[Data for processing — start]

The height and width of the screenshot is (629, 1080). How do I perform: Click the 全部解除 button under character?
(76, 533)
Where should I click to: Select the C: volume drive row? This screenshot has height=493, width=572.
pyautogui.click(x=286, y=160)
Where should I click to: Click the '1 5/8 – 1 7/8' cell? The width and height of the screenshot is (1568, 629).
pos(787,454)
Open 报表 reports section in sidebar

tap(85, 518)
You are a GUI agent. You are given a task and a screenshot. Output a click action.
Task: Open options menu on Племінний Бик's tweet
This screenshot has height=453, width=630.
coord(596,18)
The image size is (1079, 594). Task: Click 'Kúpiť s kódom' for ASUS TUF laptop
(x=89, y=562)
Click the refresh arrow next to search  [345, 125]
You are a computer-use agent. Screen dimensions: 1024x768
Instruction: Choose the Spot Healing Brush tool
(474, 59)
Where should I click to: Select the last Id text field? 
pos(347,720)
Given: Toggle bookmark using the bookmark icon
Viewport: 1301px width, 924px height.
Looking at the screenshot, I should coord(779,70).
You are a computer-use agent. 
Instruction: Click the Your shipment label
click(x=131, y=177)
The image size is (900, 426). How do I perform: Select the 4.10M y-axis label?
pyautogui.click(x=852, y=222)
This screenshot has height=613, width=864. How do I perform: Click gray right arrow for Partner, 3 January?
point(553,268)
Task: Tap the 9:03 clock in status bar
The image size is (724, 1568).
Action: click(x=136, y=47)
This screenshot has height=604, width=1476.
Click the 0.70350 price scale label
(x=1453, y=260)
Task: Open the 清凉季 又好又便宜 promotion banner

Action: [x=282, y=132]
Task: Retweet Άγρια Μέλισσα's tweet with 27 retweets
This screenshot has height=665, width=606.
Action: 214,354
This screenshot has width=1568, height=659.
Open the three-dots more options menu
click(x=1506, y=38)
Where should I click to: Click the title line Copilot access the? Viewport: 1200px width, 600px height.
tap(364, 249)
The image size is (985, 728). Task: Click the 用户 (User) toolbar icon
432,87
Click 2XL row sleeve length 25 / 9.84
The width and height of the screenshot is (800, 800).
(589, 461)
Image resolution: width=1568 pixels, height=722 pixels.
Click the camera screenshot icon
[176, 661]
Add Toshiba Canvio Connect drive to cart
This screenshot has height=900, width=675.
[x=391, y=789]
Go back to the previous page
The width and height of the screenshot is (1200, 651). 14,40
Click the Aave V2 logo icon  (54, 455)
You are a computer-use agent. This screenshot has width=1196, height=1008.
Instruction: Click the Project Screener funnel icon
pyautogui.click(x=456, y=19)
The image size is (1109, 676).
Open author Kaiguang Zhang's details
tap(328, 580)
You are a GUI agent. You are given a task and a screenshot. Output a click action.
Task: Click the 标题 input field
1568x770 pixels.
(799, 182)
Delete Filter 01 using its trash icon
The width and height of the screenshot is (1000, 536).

[Data for processing — finish]

- Assignment
Could you repeat every record above exactly as it appears?

- Solution
The height and width of the screenshot is (629, 1080). How do I perform: Click the 全部解除 button under character?
(76, 533)
Where should I click to: Select the C: volume drive row? This screenshot has height=493, width=572.
pyautogui.click(x=286, y=160)
Where should I click to: Click the '1 5/8 – 1 7/8' cell? The width and height of the screenshot is (1568, 629).
pos(787,454)
Open 报表 reports section in sidebar

tap(85, 518)
You are a GUI agent. You are given a task and a screenshot. Output a click action.
Task: Open options menu on Племінний Бик's tweet
This screenshot has height=453, width=630.
coord(596,18)
The image size is (1079, 594). Task: Click 'Kúpiť s kódom' for ASUS TUF laptop
(x=89, y=562)
Click the refresh arrow next to search  [345, 125]
You are a computer-use agent. Screen dimensions: 1024x768
Instruction: Choose the Spot Healing Brush tool
(474, 59)
Where should I click to: Select the last Id text field? 
pos(347,720)
Given: Toggle bookmark using the bookmark icon
Viewport: 1301px width, 924px height.
Looking at the screenshot, I should coord(779,70).
You are a computer-use agent. 
Instruction: Click the Your shipment label
click(x=131, y=177)
The image size is (900, 426). How do I perform: Select the 4.10M y-axis label?
pyautogui.click(x=852, y=222)
This screenshot has height=613, width=864. How do I perform: Click gray right arrow for Partner, 3 January?
point(553,268)
Task: Tap the 9:03 clock in status bar
The image size is (724, 1568).
Action: click(x=136, y=47)
This screenshot has height=604, width=1476.
Click the 0.70350 price scale label
(x=1453, y=260)
Task: Open the 清凉季 又好又便宜 promotion banner

Action: [x=282, y=132]
Task: Retweet Άγρια Μέλισσα's tweet with 27 retweets
This screenshot has height=665, width=606.
Action: 214,354
This screenshot has width=1568, height=659.
Open the three-dots more options menu
click(x=1506, y=38)
Where should I click to: Click the title line Copilot access the? Viewport: 1200px width, 600px height.
tap(364, 249)
The image size is (985, 728). Task: Click the 用户 (User) toolbar icon
432,87
Click 2XL row sleeve length 25 / 9.84
The width and height of the screenshot is (800, 800).
(589, 461)
Image resolution: width=1568 pixels, height=722 pixels.
Click the camera screenshot icon
[176, 661]
Add Toshiba Canvio Connect drive to cart
This screenshot has height=900, width=675.
[x=391, y=789]
Go back to the previous page
The width and height of the screenshot is (1200, 651). 14,40
Click the Aave V2 logo icon  (54, 455)
You are a computer-use agent. This screenshot has width=1196, height=1008.
Instruction: Click the Project Screener funnel icon
pyautogui.click(x=456, y=19)
The image size is (1109, 676).
Open author Kaiguang Zhang's details
tap(328, 580)
You are a GUI agent. You are given a task and a screenshot. Output a click action.
Task: Click the 标题 input field
1568x770 pixels.
(799, 182)
Delete Filter 01 using its trash icon
The width and height of the screenshot is (1000, 536).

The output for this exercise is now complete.